Start of Provided records

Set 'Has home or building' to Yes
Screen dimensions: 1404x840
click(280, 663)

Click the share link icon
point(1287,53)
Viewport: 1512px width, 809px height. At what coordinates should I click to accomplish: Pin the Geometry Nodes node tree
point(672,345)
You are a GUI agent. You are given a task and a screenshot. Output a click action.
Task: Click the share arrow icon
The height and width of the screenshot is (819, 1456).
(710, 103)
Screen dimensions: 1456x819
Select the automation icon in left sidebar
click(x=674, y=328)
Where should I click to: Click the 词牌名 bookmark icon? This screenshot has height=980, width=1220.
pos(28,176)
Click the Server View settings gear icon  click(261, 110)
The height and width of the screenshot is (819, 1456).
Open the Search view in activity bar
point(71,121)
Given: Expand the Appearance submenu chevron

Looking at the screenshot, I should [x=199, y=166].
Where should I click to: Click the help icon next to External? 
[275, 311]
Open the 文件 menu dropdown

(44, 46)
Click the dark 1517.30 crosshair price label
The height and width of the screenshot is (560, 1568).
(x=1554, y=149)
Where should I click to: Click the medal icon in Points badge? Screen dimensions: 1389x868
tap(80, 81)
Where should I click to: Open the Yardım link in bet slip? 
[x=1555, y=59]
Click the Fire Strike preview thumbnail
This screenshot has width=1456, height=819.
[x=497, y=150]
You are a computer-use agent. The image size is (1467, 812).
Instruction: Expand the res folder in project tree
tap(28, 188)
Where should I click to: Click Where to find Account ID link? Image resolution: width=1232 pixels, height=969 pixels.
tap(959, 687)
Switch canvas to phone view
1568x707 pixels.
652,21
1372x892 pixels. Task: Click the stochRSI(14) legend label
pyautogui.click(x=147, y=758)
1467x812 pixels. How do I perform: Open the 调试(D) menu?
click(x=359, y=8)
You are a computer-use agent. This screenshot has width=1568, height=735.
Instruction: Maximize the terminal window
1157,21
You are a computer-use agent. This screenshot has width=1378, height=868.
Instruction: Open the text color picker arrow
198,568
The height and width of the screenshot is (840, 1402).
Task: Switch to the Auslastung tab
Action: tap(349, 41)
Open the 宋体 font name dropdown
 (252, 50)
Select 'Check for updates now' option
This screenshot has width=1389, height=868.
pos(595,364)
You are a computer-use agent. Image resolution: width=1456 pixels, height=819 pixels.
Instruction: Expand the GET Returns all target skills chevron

End of Provided records

Every line above with the string "computer" in it needs to be copied.

▶ **Answer to the problem**:
You are a computer-use agent. The image size is (1467, 812).
You are a computer-use agent. This screenshot has width=1568, height=735.
You are a computer-use agent. This screenshot has width=1378, height=868.
You are a computer-use agent. Image resolution: width=1456 pixels, height=819 pixels.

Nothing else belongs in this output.